▶ [MATERIAL PROVIDED]
[Start of section]

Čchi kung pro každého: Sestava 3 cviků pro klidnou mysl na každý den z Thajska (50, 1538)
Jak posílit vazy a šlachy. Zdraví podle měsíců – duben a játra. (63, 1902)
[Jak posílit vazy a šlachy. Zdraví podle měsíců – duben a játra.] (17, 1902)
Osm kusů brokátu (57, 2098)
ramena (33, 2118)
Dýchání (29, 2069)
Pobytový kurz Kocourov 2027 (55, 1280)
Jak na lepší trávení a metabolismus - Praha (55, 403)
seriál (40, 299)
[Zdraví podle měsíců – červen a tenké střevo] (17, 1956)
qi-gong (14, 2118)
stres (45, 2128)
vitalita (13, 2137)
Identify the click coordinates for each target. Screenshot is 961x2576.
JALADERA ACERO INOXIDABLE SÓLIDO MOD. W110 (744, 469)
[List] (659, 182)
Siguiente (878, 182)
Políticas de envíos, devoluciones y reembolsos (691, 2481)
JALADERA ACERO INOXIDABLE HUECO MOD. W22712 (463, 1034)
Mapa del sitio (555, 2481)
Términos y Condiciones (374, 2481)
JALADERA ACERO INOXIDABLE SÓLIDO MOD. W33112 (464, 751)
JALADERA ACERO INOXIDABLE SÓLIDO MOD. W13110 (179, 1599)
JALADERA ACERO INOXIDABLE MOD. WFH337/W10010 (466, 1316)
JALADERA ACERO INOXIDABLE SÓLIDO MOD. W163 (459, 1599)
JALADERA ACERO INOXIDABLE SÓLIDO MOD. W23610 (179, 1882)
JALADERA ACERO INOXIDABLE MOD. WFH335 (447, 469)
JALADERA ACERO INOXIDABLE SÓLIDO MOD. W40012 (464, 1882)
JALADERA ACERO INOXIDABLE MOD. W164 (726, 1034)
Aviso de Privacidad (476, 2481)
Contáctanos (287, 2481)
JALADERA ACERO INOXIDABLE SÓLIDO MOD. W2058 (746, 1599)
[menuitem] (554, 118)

[End of section]

▶ [ASSIGNED TASK] Extract the complete data, matching each line exactly.

▶ [RESPONSE]
Čchi kung pro každého: Sestava 3 cviků pro klidnou mysl na každý den z Thajska (50, 1538)
Jak posílit vazy a šlachy. Zdraví podle měsíců – duben a játra. (63, 1902)
[Jak posílit vazy a šlachy. Zdraví podle měsíců – duben a játra.] (17, 1902)
Osm kusů brokátu (57, 2098)
ramena (33, 2118)
Dýchání (29, 2069)
Pobytový kurz Kocourov 2027 (55, 1280)
Jak na lepší trávení a metabolismus - Praha (55, 403)
seriál (40, 299)
[Zdraví podle měsíců – červen a tenké střevo] (17, 1956)
qi-gong (14, 2118)
stres (45, 2128)
vitalita (13, 2137)
Identify the click coordinates for each target. Screenshot is 961x2576.
JALADERA ACERO INOXIDABLE SÓLIDO MOD. W110 (744, 469)
[List] (659, 182)
Siguiente (878, 182)
Políticas de envíos, devoluciones y reembolsos (691, 2481)
JALADERA ACERO INOXIDABLE HUECO MOD. W22712 (463, 1034)
Mapa del sitio (555, 2481)
Términos y Condiciones (374, 2481)
JALADERA ACERO INOXIDABLE SÓLIDO MOD. W33112 (464, 751)
JALADERA ACERO INOXIDABLE SÓLIDO MOD. W13110 (179, 1599)
JALADERA ACERO INOXIDABLE MOD. WFH337/W10010 (466, 1316)
JALADERA ACERO INOXIDABLE SÓLIDO MOD. W163 (459, 1599)
JALADERA ACERO INOXIDABLE SÓLIDO MOD. W23610 (179, 1882)
JALADERA ACERO INOXIDABLE MOD. WFH335 (447, 469)
JALADERA ACERO INOXIDABLE SÓLIDO MOD. W40012 (464, 1882)
JALADERA ACERO INOXIDABLE MOD. W164 (726, 1034)
Aviso de Privacidad (476, 2481)
Contáctanos (287, 2481)
JALADERA ACERO INOXIDABLE SÓLIDO MOD. W2058 (746, 1599)
[menuitem] (554, 118)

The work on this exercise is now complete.